Arrange every line of the material from the one containing "Image resolution: width=1149" down to the one containing "will click(x=1366, y=133).", both included, as a JSON list of strings with one string per line and no blank lines. Leave out all other lines.

Records drawn from a collection
_ _ _

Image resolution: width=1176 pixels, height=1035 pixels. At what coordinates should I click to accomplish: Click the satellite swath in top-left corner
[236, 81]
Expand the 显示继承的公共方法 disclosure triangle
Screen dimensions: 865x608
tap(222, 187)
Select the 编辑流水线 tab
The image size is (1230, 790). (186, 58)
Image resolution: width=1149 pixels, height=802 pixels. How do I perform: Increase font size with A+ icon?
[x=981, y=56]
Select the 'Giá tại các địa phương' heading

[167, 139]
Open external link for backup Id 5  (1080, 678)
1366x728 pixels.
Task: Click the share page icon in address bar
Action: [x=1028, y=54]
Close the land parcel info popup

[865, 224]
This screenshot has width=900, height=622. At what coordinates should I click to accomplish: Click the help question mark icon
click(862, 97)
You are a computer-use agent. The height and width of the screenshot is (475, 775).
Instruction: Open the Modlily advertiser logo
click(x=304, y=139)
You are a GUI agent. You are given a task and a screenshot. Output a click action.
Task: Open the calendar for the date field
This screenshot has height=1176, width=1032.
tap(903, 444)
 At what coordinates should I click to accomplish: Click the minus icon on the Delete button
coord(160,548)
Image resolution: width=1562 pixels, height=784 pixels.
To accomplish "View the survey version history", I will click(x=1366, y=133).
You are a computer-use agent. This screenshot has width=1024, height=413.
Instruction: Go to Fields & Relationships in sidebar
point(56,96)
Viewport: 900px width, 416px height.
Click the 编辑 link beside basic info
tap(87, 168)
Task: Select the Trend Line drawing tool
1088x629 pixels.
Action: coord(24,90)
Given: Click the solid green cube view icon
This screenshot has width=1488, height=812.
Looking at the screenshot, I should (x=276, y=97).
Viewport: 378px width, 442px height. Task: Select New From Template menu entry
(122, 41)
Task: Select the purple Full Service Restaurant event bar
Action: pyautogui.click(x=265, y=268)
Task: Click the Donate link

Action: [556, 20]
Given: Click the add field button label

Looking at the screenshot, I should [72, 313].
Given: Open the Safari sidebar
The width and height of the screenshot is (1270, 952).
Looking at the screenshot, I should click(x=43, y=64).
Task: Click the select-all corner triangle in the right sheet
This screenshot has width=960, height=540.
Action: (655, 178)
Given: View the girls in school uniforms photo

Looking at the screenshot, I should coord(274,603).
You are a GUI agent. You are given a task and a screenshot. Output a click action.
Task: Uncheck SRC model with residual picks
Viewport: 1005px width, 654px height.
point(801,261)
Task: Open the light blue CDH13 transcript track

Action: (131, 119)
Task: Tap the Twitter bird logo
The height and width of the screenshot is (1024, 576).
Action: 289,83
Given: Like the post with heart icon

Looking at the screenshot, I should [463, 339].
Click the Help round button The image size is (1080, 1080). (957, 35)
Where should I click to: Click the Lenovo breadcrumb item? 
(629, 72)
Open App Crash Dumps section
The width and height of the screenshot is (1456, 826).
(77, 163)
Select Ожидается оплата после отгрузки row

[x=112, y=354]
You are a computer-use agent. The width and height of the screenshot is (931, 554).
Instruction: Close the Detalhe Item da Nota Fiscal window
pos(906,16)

_ _ _

**Response below**
[
  "Image resolution: width=1149 pixels, height=802 pixels. How do I perform: Increase font size with A+ icon?",
  "[x=981, y=56]",
  "Select the 'Giá tại các địa phương' heading",
  "[167, 139]",
  "Open external link for backup Id 5  (1080, 678)",
  "1366x728 pixels.",
  "Task: Click the share page icon in address bar",
  "Action: [x=1028, y=54]",
  "Close the land parcel info popup",
  "[865, 224]",
  "This screenshot has width=900, height=622. At what coordinates should I click to accomplish: Click the help question mark icon",
  "click(862, 97)",
  "You are a computer-use agent. The height and width of the screenshot is (475, 775).",
  "Instruction: Open the Modlily advertiser logo",
  "click(x=304, y=139)",
  "You are a GUI agent. You are given a task and a screenshot. Output a click action.",
  "Task: Open the calendar for the date field",
  "This screenshot has height=1176, width=1032.",
  "tap(903, 444)",
  " At what coordinates should I click to accomplish: Click the minus icon on the Delete button",
  "coord(160,548)",
  "Image resolution: width=1562 pixels, height=784 pixels.",
  "To accomplish \"View the survey version history\", I will click(x=1366, y=133)."
]